WHAT YOU CAN DO
• Check the health of your SSD and reveal its estimated lifespan
• Reduce the time it takes to save files to your SSD
• Free up space on your drive to boost its performance
• Force Windows to allocate maximum power to your SSD
• Disable unnecessary features that slow your drive
• Ensure your PC is configured to boot from your SSD
• Benchmark-test your drive to monitor its speed over time
Solid-state drives (SSDs) have revolutionised our computers over the past decade, making them faster, quieter and much more reliable. If you’ve bought a new laptop or desktop PC in the last few years, it almost certainly includes an SSD, either as its sole boot and storage drive, or coupled with a traditional hard disk drive (HDD) to give you extra space.
The quality and popularity of SSDs means that HDDs are being phased out. Last year, we reported that Microsoft had asked PC manufacturers to prioritise SSDs over hard drives (see Issue 634, page 10), despite the latter being cheaper to make and buy. But although the latest SSDs are up to a hundred times faster than HDDs, they’re not immune to performance problems, whether the drive is built into your PC or you’ve installed it yourself.
There are many factors that can affect the speed of your solid-state drive, including incorrectly configured settings, compatibility issues and even Windows updates. Only last month, some Windows 11 users who installed the KB5023706 update experienced a massive drop in the speed of their SSDs (see www.snipca.com/45500).
In this feature, we reveal how to boost the performance of your SSD by tweaking secret settings and running dedicated software. All our advice is free to try and will help your drive achieve and maintain its optimum speed.
IS YOUR SSD ABOUT TO FAIL?
Why might your SSD be about to die?
Although solid-state drives have no moving parts, which makes them faster, quieter and less prone to mechanical malfunctions than traditional hard drives, they only support a limited number of writes. This is because they use flash memory to store data rather than physical RAM, which is organised into blocks.

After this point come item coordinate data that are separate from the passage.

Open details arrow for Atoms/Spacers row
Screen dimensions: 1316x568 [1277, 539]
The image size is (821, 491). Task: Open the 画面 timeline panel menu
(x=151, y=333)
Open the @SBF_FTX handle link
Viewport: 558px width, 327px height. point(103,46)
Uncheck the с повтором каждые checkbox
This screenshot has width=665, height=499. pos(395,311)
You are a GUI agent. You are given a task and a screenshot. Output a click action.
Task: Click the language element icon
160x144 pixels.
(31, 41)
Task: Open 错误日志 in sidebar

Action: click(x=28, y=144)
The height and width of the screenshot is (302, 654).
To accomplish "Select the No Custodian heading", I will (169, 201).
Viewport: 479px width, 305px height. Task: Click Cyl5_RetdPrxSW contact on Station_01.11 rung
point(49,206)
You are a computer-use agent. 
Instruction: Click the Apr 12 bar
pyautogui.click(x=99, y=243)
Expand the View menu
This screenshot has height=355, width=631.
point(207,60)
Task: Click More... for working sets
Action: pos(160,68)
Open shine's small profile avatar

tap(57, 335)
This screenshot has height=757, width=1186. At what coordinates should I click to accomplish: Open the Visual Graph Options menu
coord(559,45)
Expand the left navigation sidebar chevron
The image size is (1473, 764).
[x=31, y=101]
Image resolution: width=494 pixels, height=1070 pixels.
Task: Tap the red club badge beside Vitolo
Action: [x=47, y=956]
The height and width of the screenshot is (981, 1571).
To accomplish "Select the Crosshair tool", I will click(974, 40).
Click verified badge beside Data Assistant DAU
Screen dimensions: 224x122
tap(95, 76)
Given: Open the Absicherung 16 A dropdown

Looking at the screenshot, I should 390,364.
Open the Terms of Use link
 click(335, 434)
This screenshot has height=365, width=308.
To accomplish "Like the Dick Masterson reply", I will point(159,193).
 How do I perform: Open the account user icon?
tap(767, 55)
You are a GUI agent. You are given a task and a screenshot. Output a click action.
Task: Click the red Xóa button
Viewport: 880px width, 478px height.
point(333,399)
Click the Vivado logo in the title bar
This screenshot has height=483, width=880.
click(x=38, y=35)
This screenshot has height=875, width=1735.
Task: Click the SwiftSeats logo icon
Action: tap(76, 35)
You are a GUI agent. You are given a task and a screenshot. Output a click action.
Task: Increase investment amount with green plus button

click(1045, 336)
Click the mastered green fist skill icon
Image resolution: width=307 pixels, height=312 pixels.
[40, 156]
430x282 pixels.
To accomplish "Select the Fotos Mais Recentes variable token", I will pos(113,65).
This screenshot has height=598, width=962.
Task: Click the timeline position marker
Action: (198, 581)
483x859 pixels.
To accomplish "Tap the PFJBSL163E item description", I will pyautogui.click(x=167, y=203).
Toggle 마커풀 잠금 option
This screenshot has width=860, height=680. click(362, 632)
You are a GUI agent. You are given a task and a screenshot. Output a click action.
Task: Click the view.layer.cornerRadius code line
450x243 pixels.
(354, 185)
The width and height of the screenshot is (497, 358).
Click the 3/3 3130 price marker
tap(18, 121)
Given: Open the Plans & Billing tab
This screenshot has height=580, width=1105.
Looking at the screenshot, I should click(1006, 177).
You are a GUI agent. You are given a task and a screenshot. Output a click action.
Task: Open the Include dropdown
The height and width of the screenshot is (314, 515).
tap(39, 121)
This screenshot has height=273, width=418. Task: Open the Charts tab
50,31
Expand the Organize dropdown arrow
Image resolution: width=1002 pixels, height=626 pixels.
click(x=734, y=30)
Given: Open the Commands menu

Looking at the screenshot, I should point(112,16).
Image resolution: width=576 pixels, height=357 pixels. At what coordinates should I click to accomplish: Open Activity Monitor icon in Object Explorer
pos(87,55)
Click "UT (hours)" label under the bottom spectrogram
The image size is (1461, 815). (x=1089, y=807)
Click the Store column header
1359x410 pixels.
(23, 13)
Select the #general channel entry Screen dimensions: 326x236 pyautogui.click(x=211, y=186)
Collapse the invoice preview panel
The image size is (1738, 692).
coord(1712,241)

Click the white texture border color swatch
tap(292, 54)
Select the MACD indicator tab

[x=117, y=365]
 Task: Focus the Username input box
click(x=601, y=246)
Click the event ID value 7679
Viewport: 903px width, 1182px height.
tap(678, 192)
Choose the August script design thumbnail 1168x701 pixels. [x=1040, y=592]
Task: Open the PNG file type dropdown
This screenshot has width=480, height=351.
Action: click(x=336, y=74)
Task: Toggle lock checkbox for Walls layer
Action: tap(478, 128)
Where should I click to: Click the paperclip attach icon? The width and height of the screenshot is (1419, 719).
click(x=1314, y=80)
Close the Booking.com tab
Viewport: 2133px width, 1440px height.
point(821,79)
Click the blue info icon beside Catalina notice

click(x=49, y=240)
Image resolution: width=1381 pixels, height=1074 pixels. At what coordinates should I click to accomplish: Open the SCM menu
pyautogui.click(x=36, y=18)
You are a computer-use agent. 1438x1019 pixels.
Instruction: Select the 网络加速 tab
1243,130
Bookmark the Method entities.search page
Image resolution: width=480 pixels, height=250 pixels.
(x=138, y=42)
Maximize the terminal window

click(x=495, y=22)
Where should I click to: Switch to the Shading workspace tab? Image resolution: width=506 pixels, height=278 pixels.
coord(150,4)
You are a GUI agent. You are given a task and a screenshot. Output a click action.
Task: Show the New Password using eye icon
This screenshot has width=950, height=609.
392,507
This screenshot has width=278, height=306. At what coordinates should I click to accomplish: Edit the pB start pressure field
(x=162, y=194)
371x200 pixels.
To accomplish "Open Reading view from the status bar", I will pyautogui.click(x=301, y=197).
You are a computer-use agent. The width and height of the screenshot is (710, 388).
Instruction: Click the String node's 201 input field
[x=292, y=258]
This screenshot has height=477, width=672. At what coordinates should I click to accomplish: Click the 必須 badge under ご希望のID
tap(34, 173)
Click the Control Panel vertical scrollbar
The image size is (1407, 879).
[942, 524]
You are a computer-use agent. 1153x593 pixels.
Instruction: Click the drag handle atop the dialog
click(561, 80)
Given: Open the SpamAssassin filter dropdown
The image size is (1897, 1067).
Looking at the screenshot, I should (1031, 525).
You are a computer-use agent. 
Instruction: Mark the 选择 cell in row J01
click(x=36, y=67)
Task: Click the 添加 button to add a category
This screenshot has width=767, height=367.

When data is written to unused memory on your SSD, it is locked and protected, and can’t be overwritten until it’s erased using an electrical charge. To update the data in a block, your SSD must copy its entire contents - including the new data – to an empty block, and then delete the original block – a process called ‘garbage collection’. This means that SSDs need to perform complex operations each time they write data, which causes them to gradually wear out.